A chefe do governo alemão, que procura um terceiro mandato, culpou mais especificamente os governos de coligação entre o SPD e Os Verdes ¿ liderados pelo seu antecessor social-democrata Gerhard Schröder entre 1998 e 2005 ¿ não só pela admissão de Atenas, em 2011, mas também por terem «fragilizado o Pacto de Estabilidade».

Duas decisões que se «revelaram totalmente erradas e que são um ponto de partida que nos levaram as atuais dificuldades», vincou Merkel, que já no sábado tinha lançado um duro ataque contra o SPD acerca do mesmo assunto.

A crise na zona euro e a gestão que Berlim tem feito dessa mesma crise estão a revelar-se temas importantes na campanha eleitoral, apesar de não serem considerados fraturantes.

Uma sondagem divulgada na semana passada dava, pela primeira vez, uma clara vantagem (quatro pontos percentuais) à coligação liderada por Angela Merkel.

Há meses que a União Democrata-Cristã (CDU), o partido da chanceler Angela Merkel, e a sua congénere da Baviera, a União Social-Cristã (CSU), lideram as sondagens.
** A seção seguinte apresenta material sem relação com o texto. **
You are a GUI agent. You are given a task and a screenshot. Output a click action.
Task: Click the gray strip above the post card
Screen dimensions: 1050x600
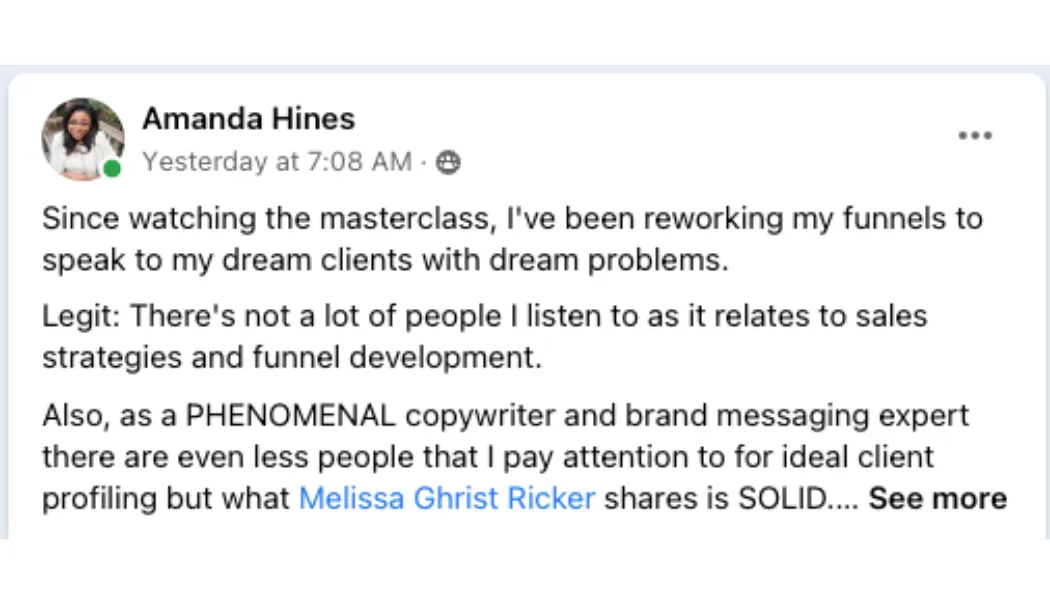(x=525, y=69)
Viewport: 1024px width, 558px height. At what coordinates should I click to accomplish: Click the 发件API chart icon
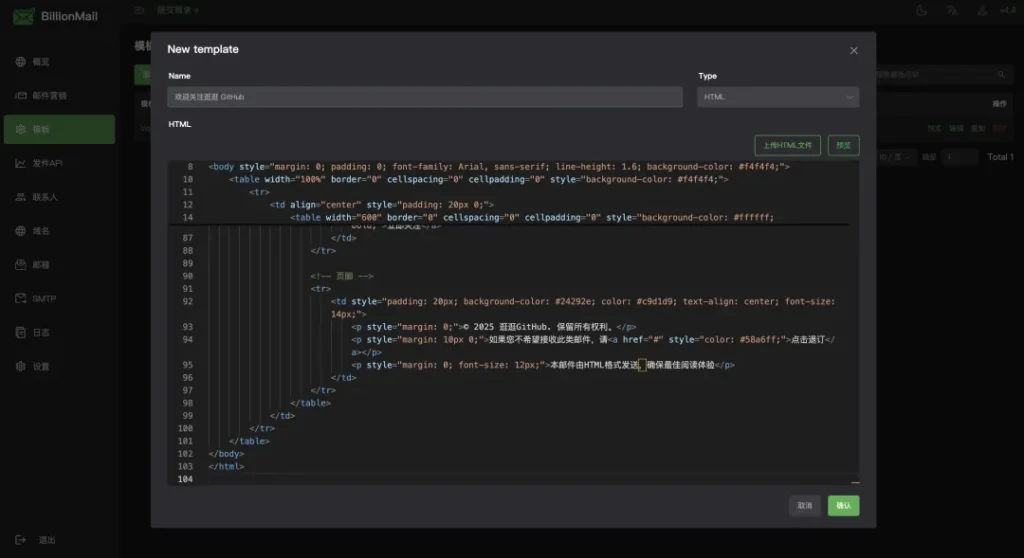[21, 163]

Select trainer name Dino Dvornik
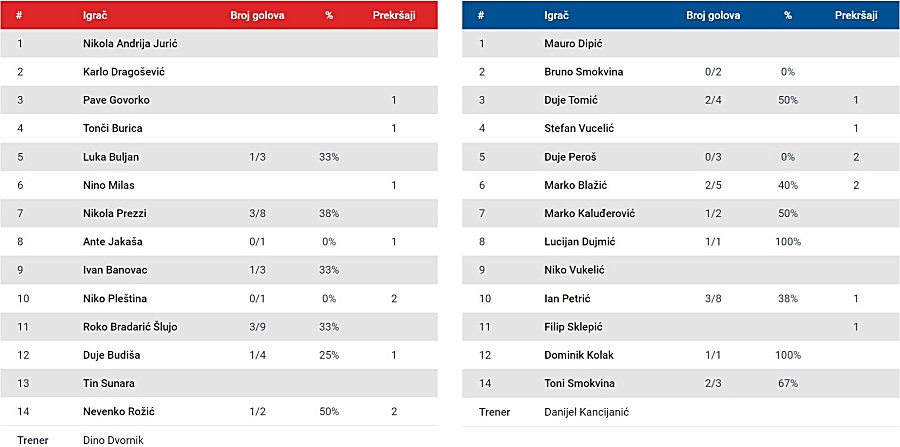(113, 440)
Mas essas mesmas projeções não davam, nem uma maioria absoluta à atual coligação do Governo liderada por Merkel, nem para uma potencial aliança à esquerda entre o Partido Social-Democrata (SPD) e Os Verdes.

A coligação liderada pela chanceler alemã integra também o Partido Liberal (FDP). Os liberais têm vindo a descer nas intenções de voto já há algum tempo e, segundo vários analistas, até correm perigo de não chegar aos 5% necessários para obter representação no Parlamento alemão.

De acordo com a sondagem realizada pelo instituto Forsa, que a revista "Stern" publicou na semana passada, a coligação CDU/CSU (41%) e os liberais do FDP (6%) obteria 47% dos votos.

Enquanto a possível coligação entre o SPD (22%), Os Verdes (13%) e o partido de esquerda Die Linke (8%) receberia apenas 43%, um resultado que não seria suficiente para bater os 47% da coligação de Merkel.

Analistas políticos continuam a afirmar que o resultado mais provável passa pela formação de uma grande coligação entre a CDU/CSU e o SPD, ou uma aliança, inédita a nível federal mas já experimentada em governos regionais, entre a CDU/CSU e Os Verdes, escreve a Lusa.